Judge Warren Morgan of Dauphin County Orphans court in Pennsylvania is expected to decide by the end of this week whether to issue a temporary restraining order that would suspend the controversial sale by the Milton Hershey School Trust.

On Tuesday, Morgan heard arguments from both the trust, which holds 77 per cent of the voting shares in Hershey, and its opponents, which warned that new ownership would likely lead to big layoffs in Hershey's home town.

Proponents, including UBS Warburg managing director George Stephenson, warned that any potential deal could be scuttled if the judge blocks the deal even temporarily. UBS Warburg is advising Hershey and running the sale effort.

"People are not going to submit bids until the board of Hershey Foods can act to accept bids,"​ Stephenson told the court. He added that he expected final bids in two to four weeks, indicating that the sale process was well advanced.

Nestle, widely regarded as the front runner to buy the famed maker of Hershey's Kisses and Reese's Peanut Butter Cups, declined to comment on the court proceedings.

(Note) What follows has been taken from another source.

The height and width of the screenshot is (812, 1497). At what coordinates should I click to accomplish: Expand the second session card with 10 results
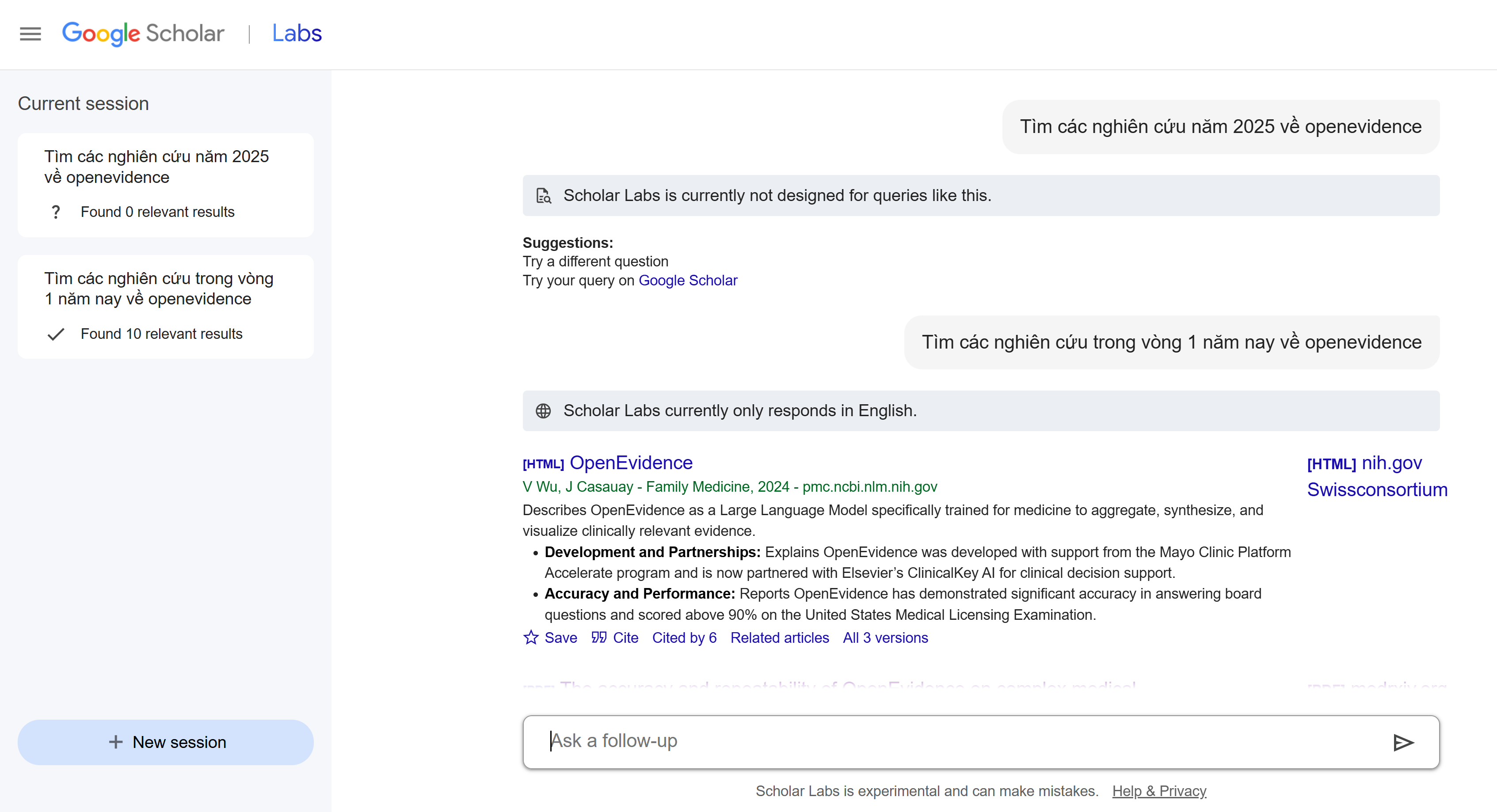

Its silence was in marked contrast to last week, when it rejected talk it would make a $12 billion bid and actively moved to talk down the potential price for Hershey.

While the trust's decision to sell has sparked protests and has become embroiled in the November election for Pennsylvania governor, food industry sources in Switzerland said they did not believe Hershey's sale would be halted on political grounds.

Analysts agreed, saying fears of job cuts may not be warranted. Some even said it was likely that if Nestle was the buyer, it would move its UA confectionery operations to Hershey's home town of Hershey, Pennsylvania, where most of the 12,000 residents have some sort of tie to the company.

"Logic would dictate that the deal would not be blocked because there is basically no offer on the table and no one knows whether there would be job cuts by whoever bought Hershey,"​ said James Amoroso, analyst with Bank Vontobel.

Nestle now has a weak third position in the US confectionery market after Hershey and M&Ms maker Mars.

Other firms cited as possible bidders, such as Britain's Cadbury Schweppes and Kraft would likely do the same although Vontobel's Amoroso noted the overlap between Kraft and Hershey's sugar confectionery businesses.

Nestle makes Nescafe coffee, Friskies pet food and top chocolate brand KitKat, also made under license in the United States by Hershey. The lucrative brand is expected to revert to Nestle in the event of Hershey's sale, giving Nestle pole position in the takeover battle, analysts say.

Analysts say a swoop by cash-rich Nestle was logical given Hershey's better margins, potential synergies, and Nestle's goal to be number one or two in every business it is in.

Investors remain ambivalent about any Nestle acquisition of Hershey, with concerns about the pace the normally conservative food group is racking up debt as it goes on a buying spree in the fast-consolidating food sector.

Rating agencies have already warned that Nestle will lose its top credit rating - which allows it to borrow more cheaply than lower-rated rivals - in the event or a Hershey purchase.